## What needs to be done
Exactly the lines from the one with "[sous-navigation Annuaire] (467, 152)" through the end of the material are to be output, both included, with no other text.

## Dataset entries
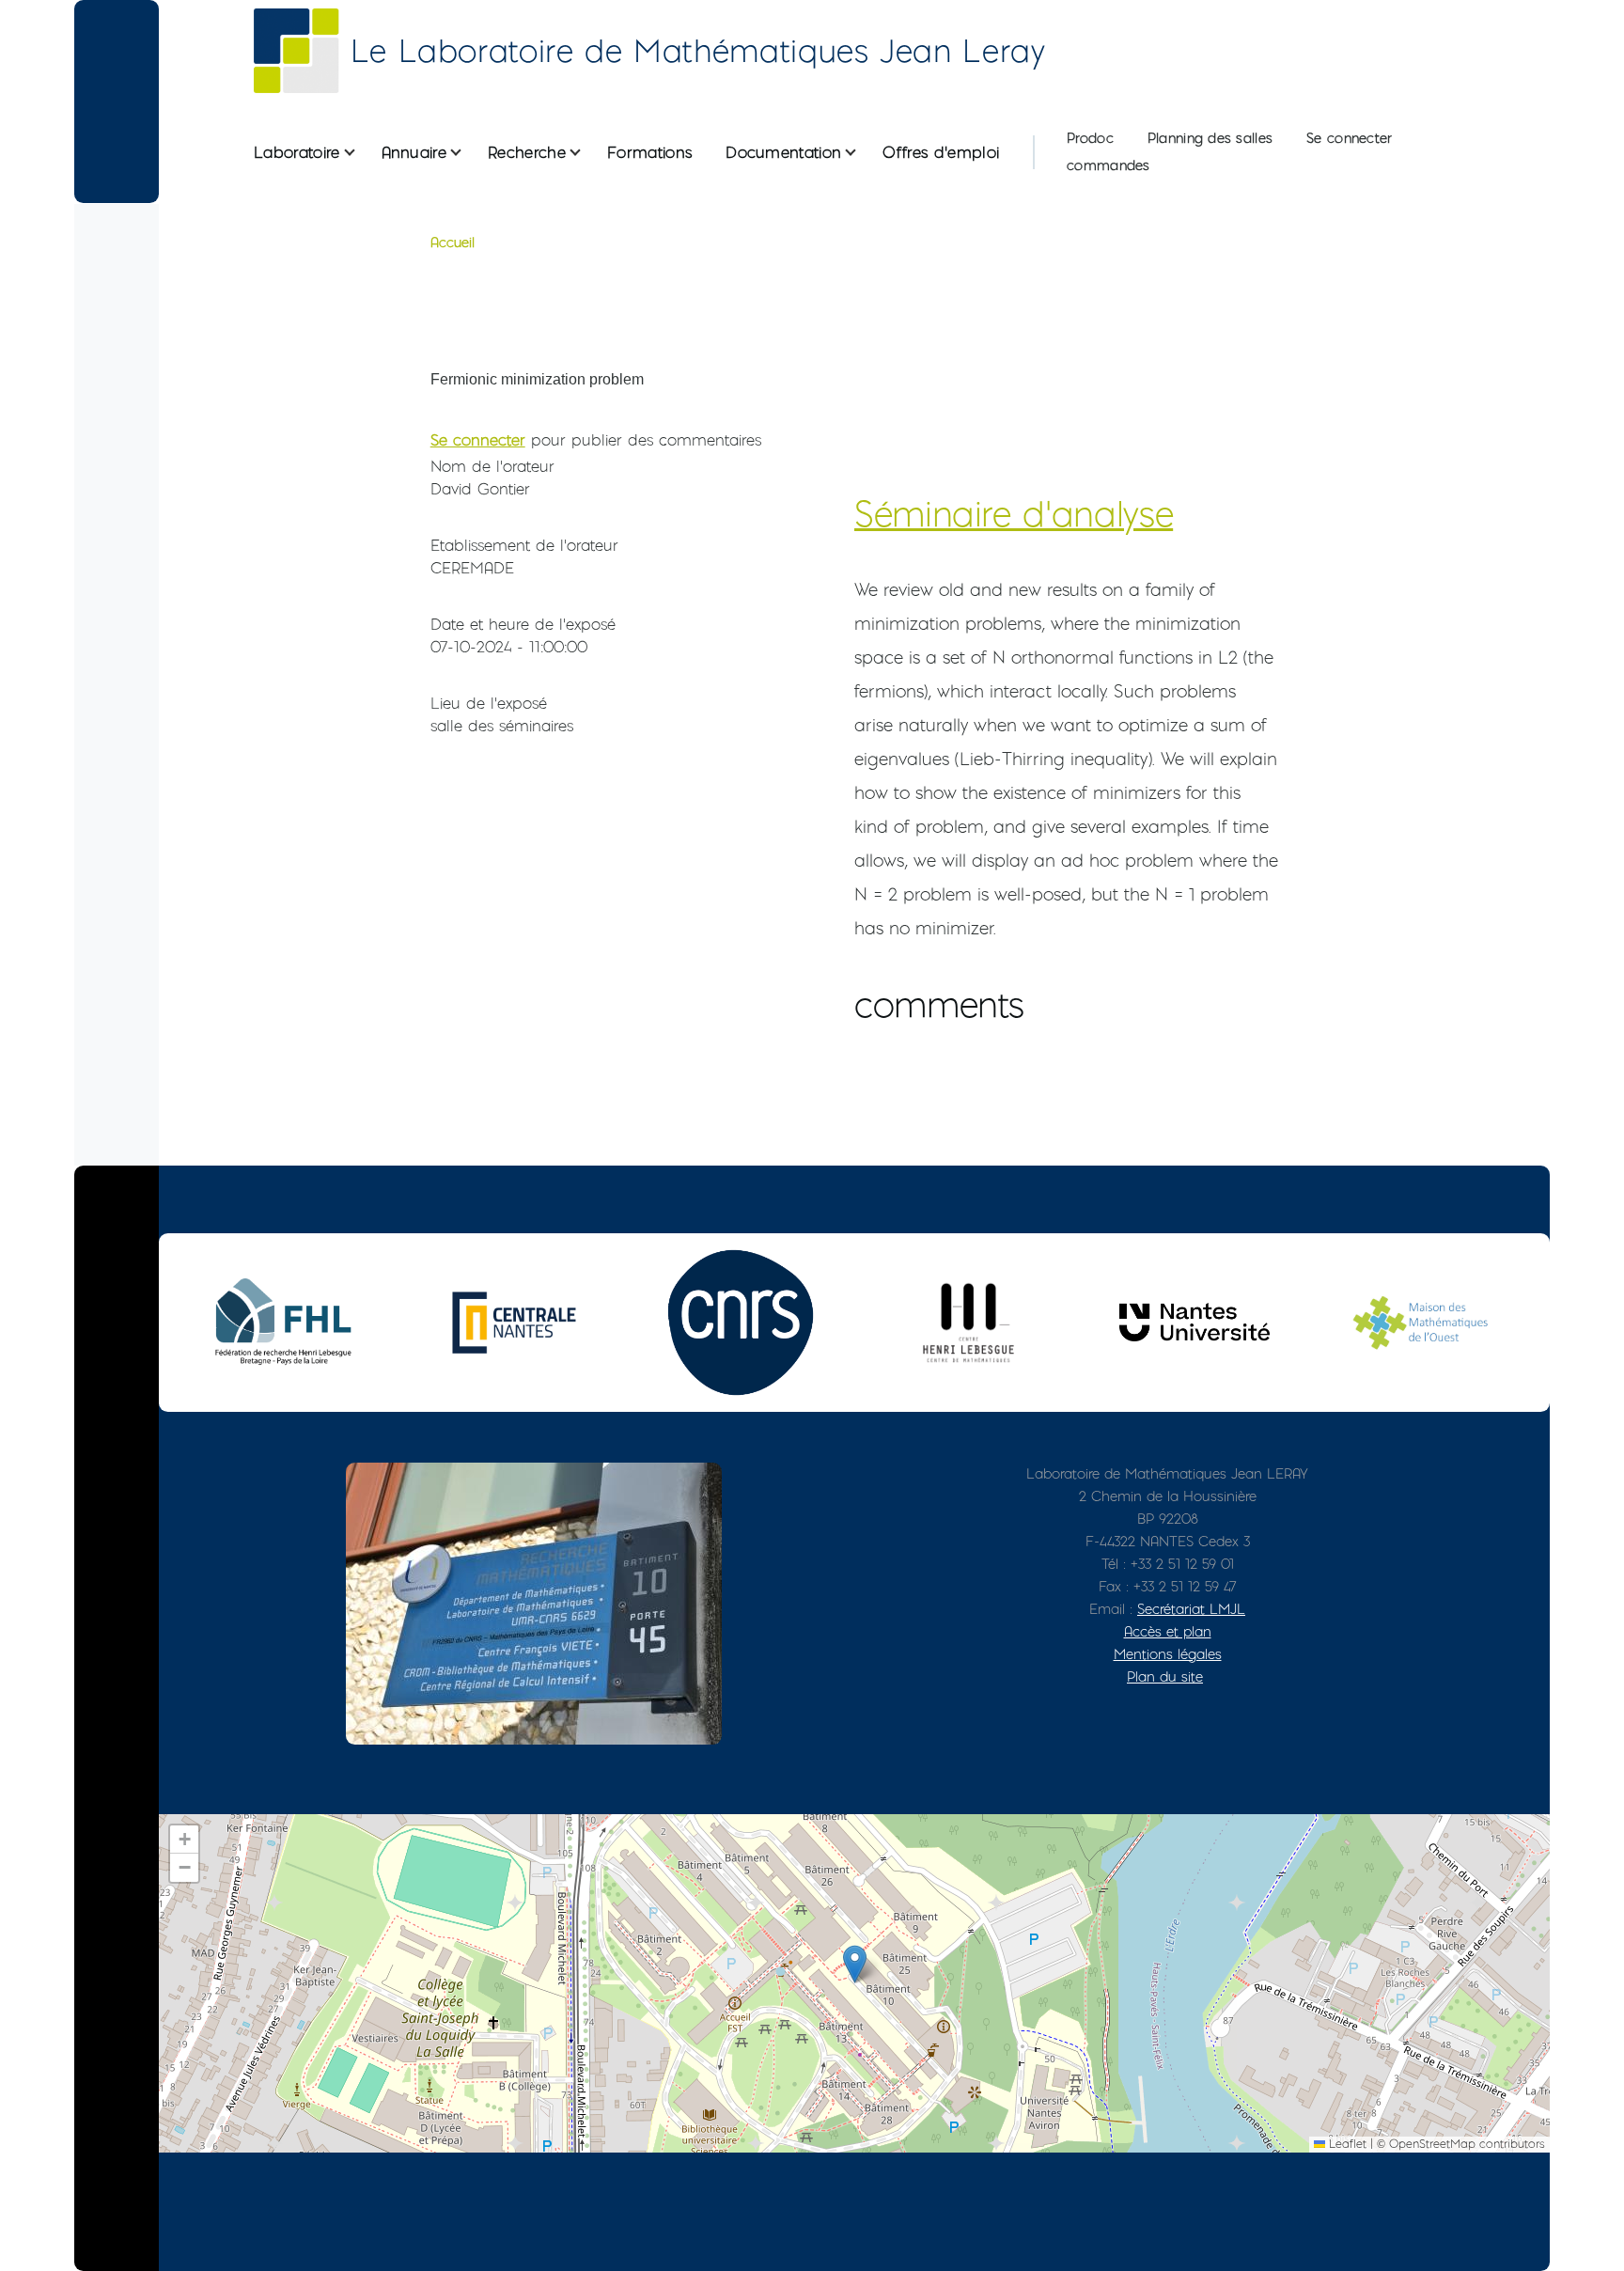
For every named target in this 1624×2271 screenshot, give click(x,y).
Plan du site (1165, 1676)
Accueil (452, 242)
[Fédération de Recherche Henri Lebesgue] (287, 1322)
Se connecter (1349, 138)
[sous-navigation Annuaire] (467, 152)
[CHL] (968, 1322)
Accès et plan (1167, 1631)
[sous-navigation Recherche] (586, 152)
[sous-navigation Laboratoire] (361, 152)
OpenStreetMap (1432, 2144)
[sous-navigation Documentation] (861, 152)
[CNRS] (740, 1322)
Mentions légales (1168, 1654)
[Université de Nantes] (1194, 1322)
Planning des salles (1210, 138)
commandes (1108, 165)
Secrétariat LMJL (1191, 1609)
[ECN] (514, 1322)
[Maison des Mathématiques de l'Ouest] (1421, 1322)
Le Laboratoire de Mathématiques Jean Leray (698, 51)
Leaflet (1345, 2144)
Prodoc (1090, 138)
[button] (855, 1964)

## Exercise answer
[sous-navigation Annuaire] (467, 152)
[CHL] (968, 1322)
Accès et plan (1167, 1631)
[sous-navigation Recherche] (586, 152)
[sous-navigation Laboratoire] (361, 152)
OpenStreetMap (1432, 2144)
[sous-navigation Documentation] (861, 152)
[CNRS] (740, 1322)
Mentions légales (1168, 1654)
[Université de Nantes] (1194, 1322)
Planning des salles (1210, 138)
commandes (1108, 165)
Secrétariat LMJL (1191, 1609)
[ECN] (514, 1322)
[Maison des Mathématiques de l'Ouest] (1421, 1322)
Le Laboratoire de Mathématiques Jean Leray (698, 51)
Leaflet (1345, 2144)
Prodoc (1090, 138)
[button] (855, 1964)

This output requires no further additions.